═════ Fragmento proporcionado
Luisa Josefina
Hernández: la liberación de la propia cárcel
Por Margarita Aguilar Urbán
Comienzo estas
líneas pensando en una fotografía fechada en 1950 por Lola Álvarez Bravo. La
imagen muestra a una mujer pensativa, tal vez melancólica, asomada por una ventana
de su vivienda. Las sombras de la luz del mediodía proyectan una extensa
cuadrícula que cubre la ventana y el muro de la edificación. La estupenda toma
en blanco y negro logra comunicar el ambiente asfixiante del encierro. El
título de la imagen, En su propia cárcel (11 am), refiere una de las
preocupaciones de las mujeres creadoras que, en los años cincuentas, exploraron
el significado del lugar reservado al género femenino: la casa.
El refugio, el
hogar, el territorio fecundo donde reina la mujer, se subvierte en la visión
crítica de ese espacio íntimo como prisión. Así lo expresa Luisa Josefina
Hernández (Ciudad de México, 1928) en su primera novela, El lugar donde
crece la hierba, publicada en 1959 por la Universidad Veracruzana y
reeditada recientemente en la colección Vindictas de la Universidad Nacional
Autónoma de México.
══════════
═════ Registros de datos
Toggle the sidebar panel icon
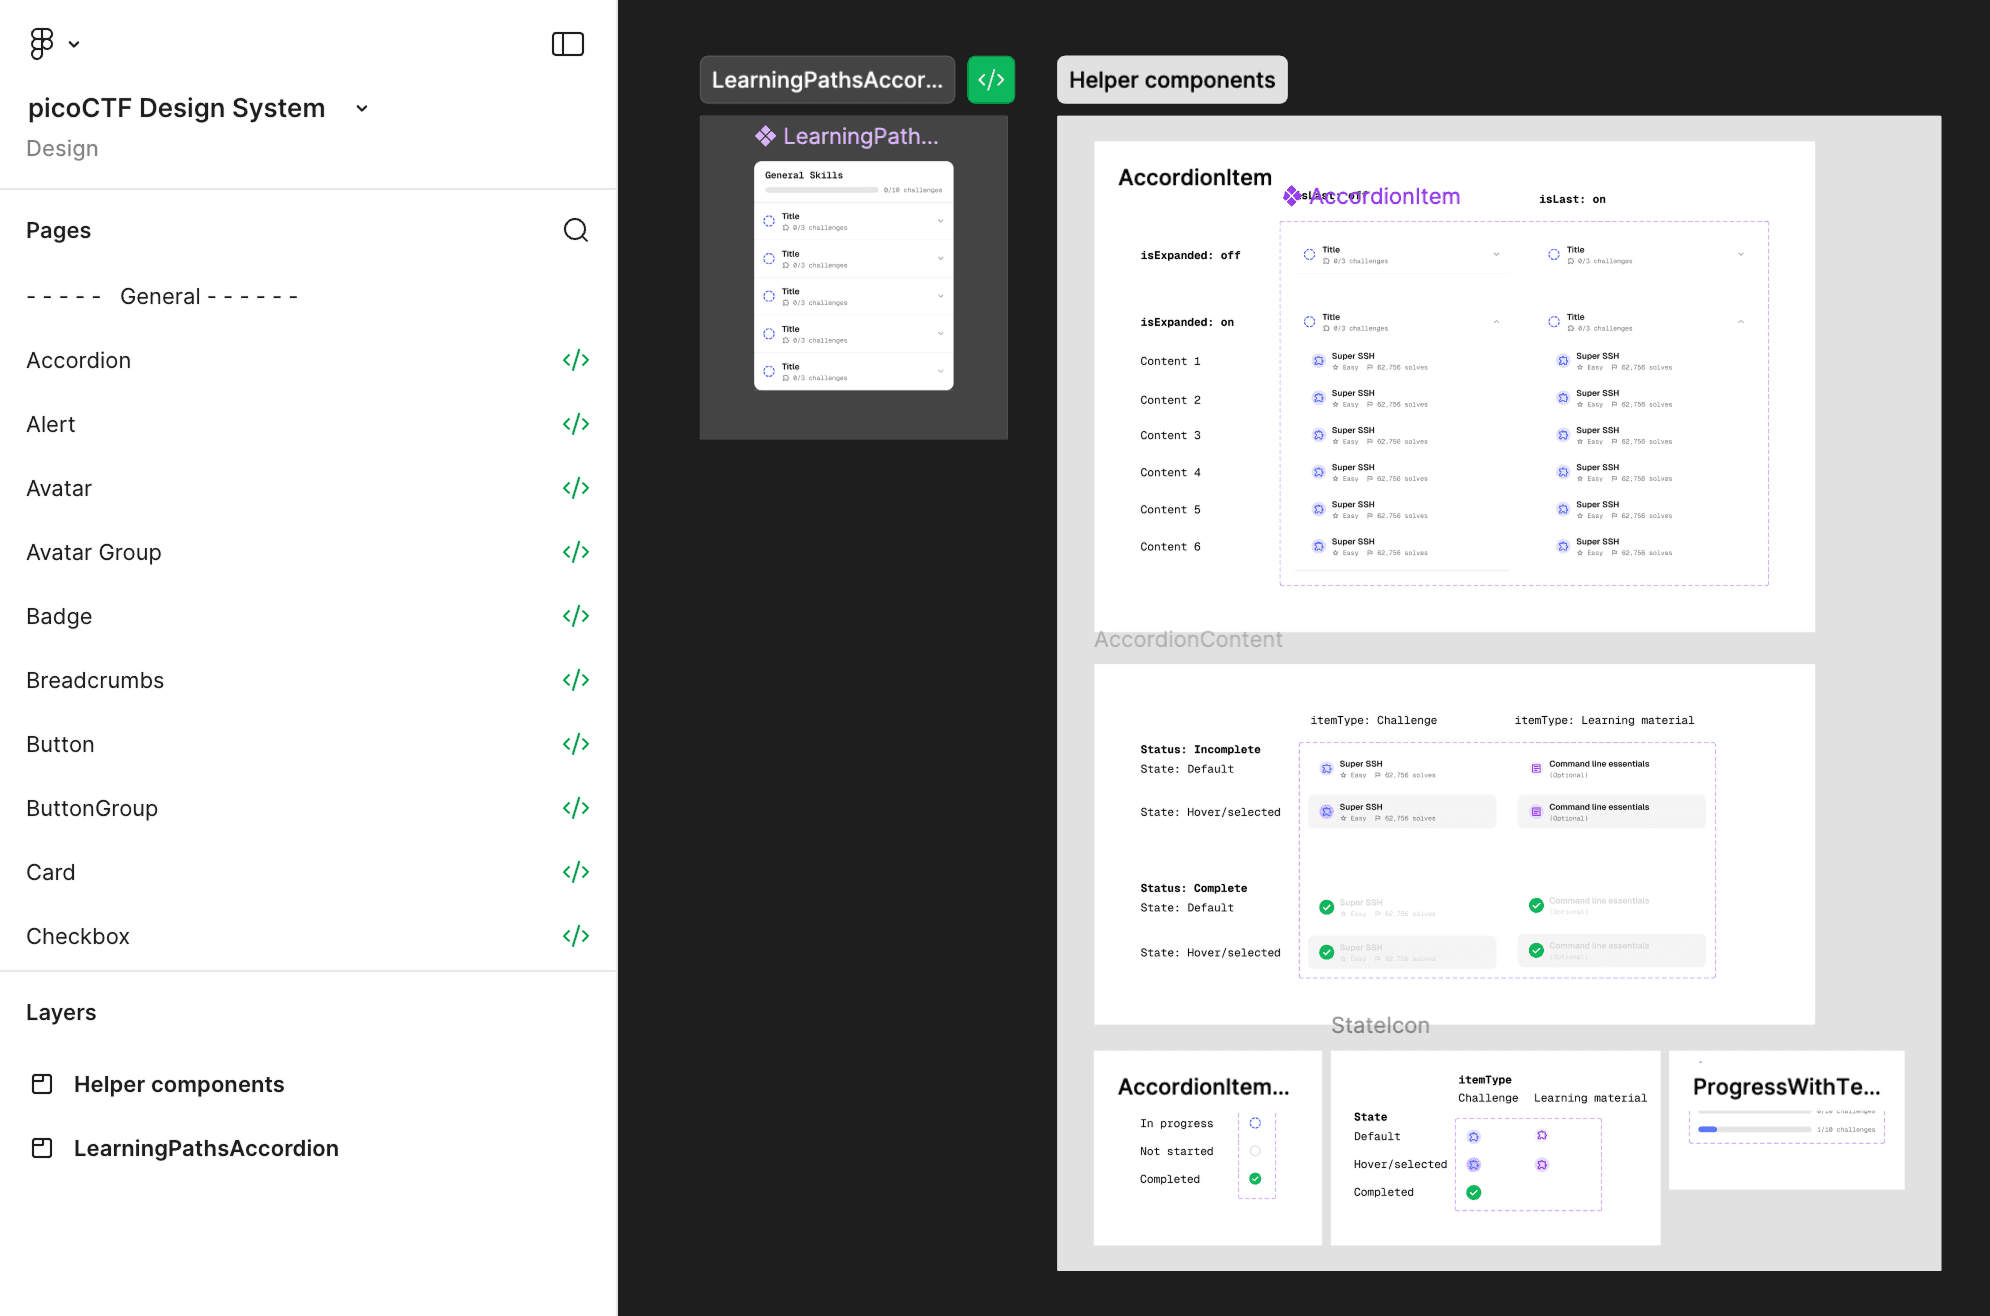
══════════
═════ Registros de datos
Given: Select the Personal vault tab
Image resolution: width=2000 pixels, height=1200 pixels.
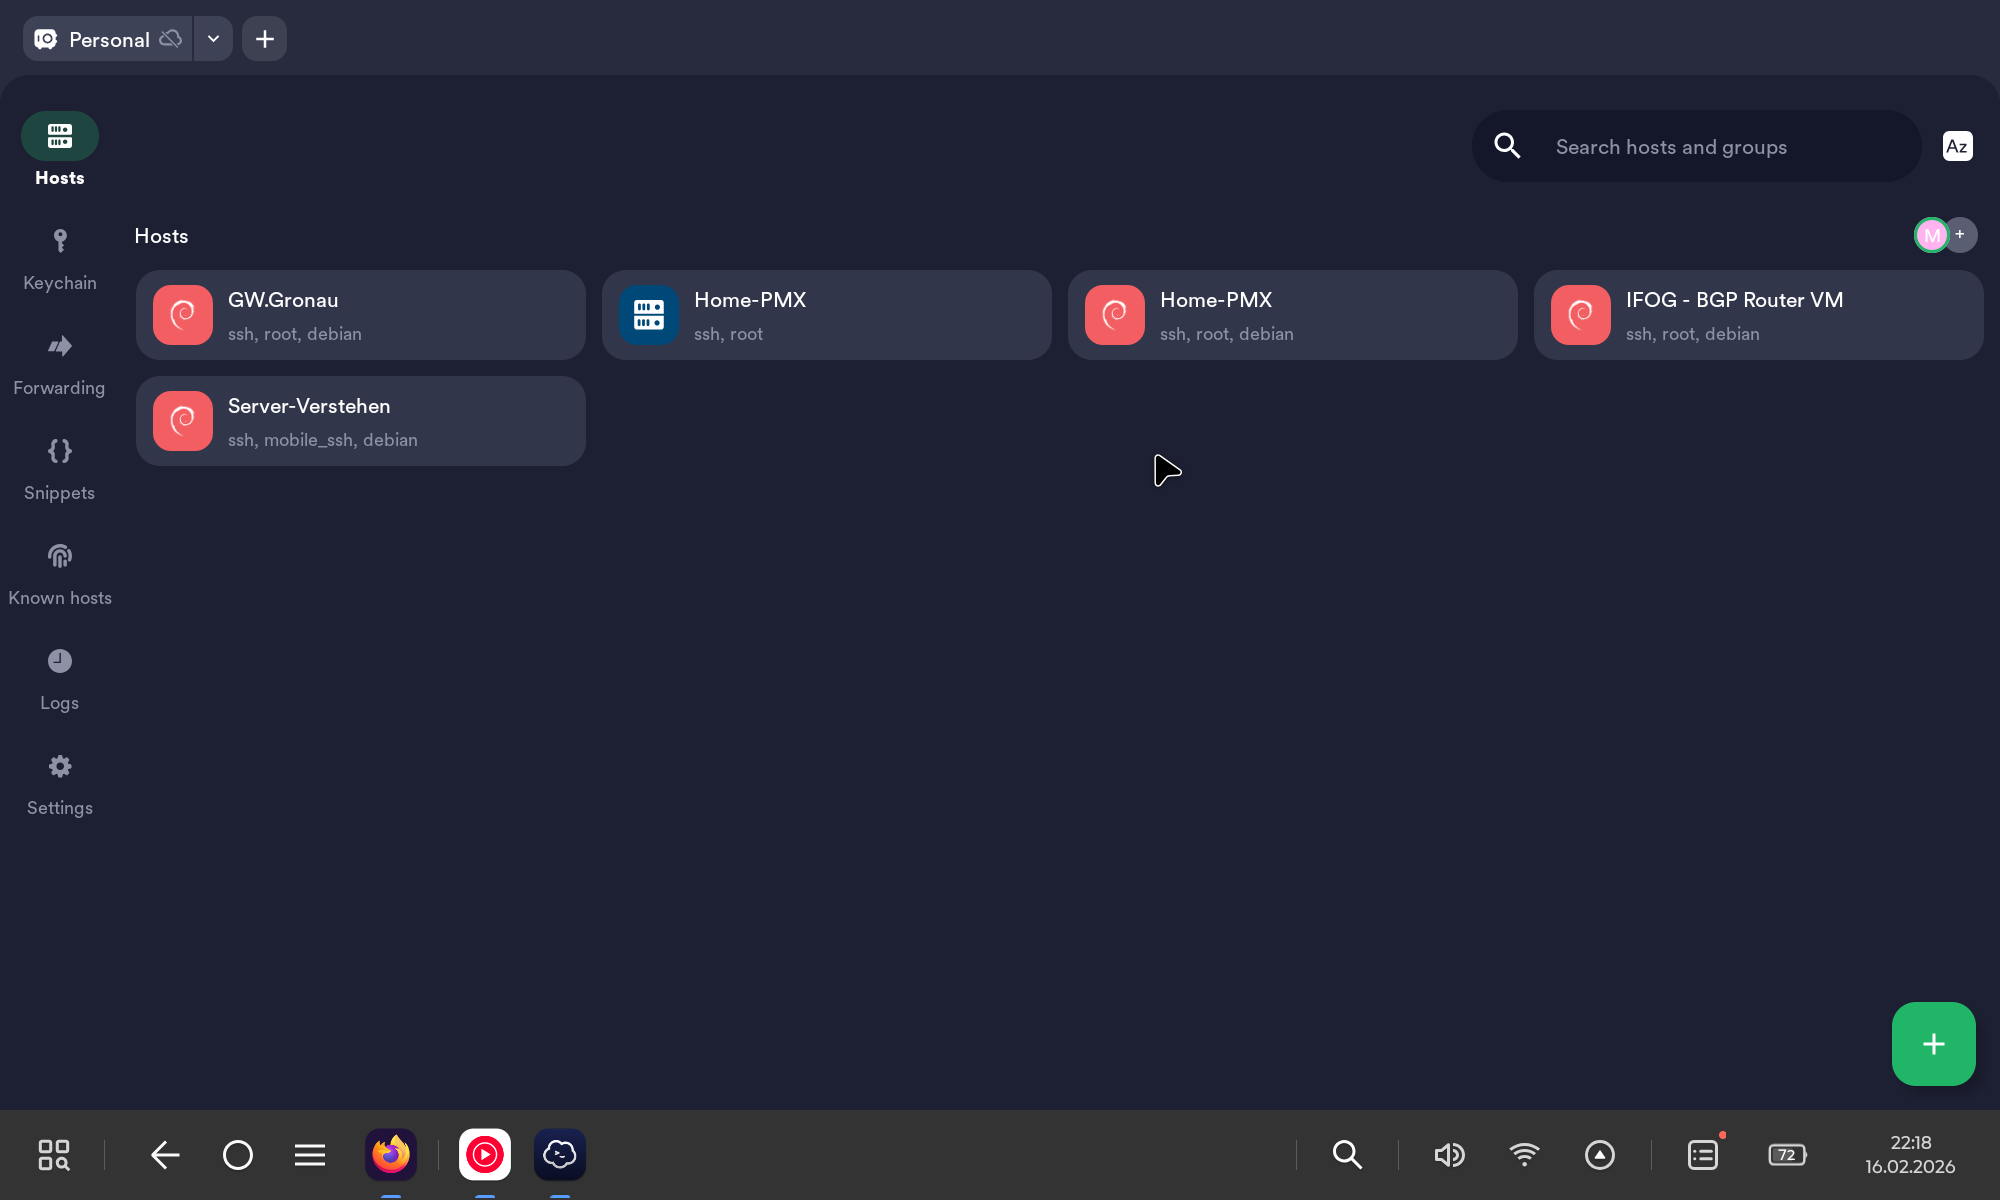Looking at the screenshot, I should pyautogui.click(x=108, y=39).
══════════
═════ Registros de datos
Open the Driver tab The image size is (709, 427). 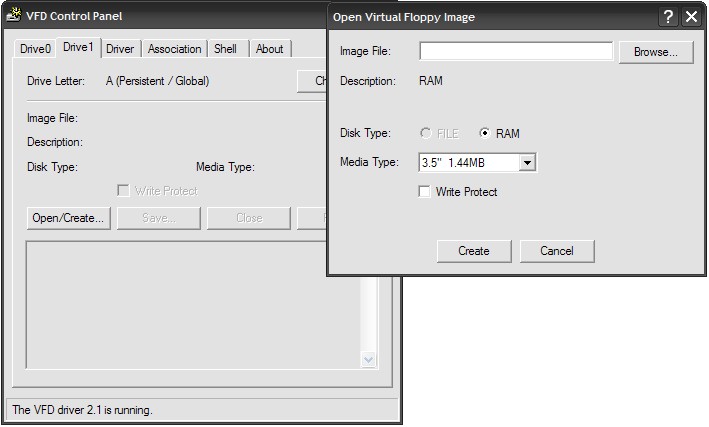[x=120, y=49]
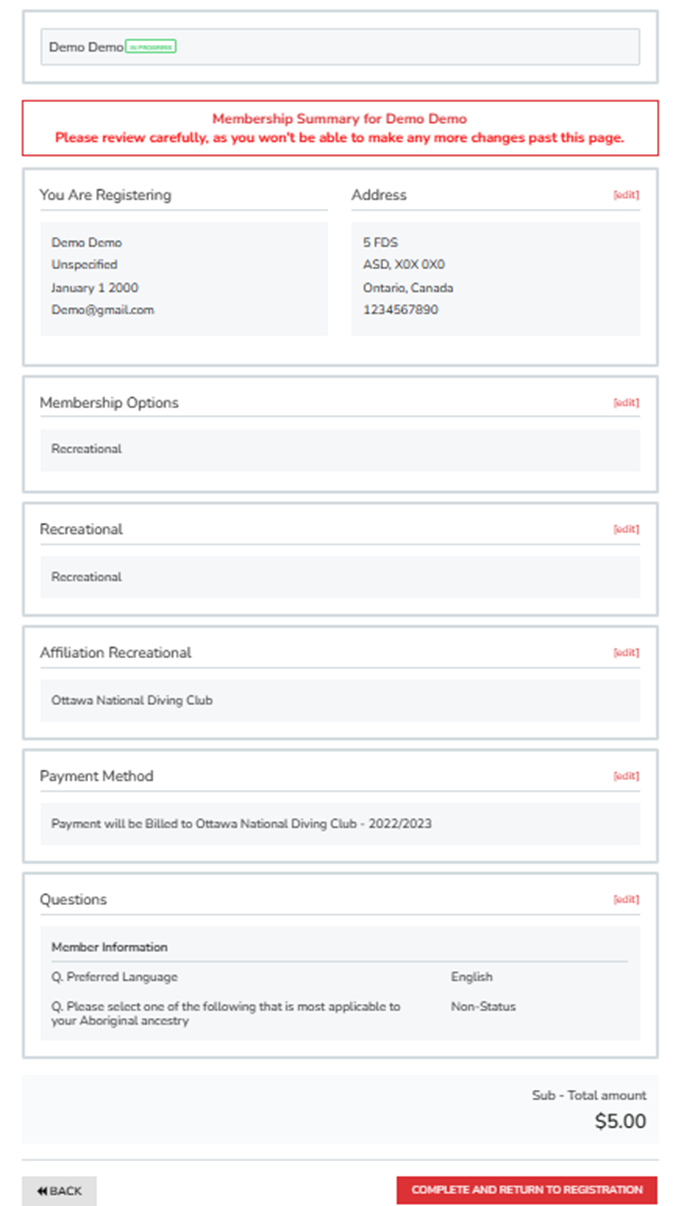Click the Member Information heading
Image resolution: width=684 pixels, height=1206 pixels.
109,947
══════════
Consigna A
Responde estas preguntas con base en el fragmento sobre Luisa Josefina Hernández:
(i) ¿En qué año está fechada la fotografía de Lola Álvarez Bravo?
(ii) ¿Qué título lleva esa imagen?
(iii) ¿Qué universidad publicó en 1959 la novela El lugar donde crece la hierba?
Consigna B
Identifica cada línea de los registros que contenga la palabra "pixels" y cópiala completa. Distingue entre mayúsculas y minúsculas.
El fragmento y los registros proceden de fuentes distintas.

Solución desarrollada A
(i) En 1950.
(ii) En su propia cárcel (11 am).
(iii) La Universidad Veracruzana.

Solución desarrollada B
Image resolution: width=2000 pixels, height=1200 pixels.
Image resolution: width=684 pixels, height=1206 pixels.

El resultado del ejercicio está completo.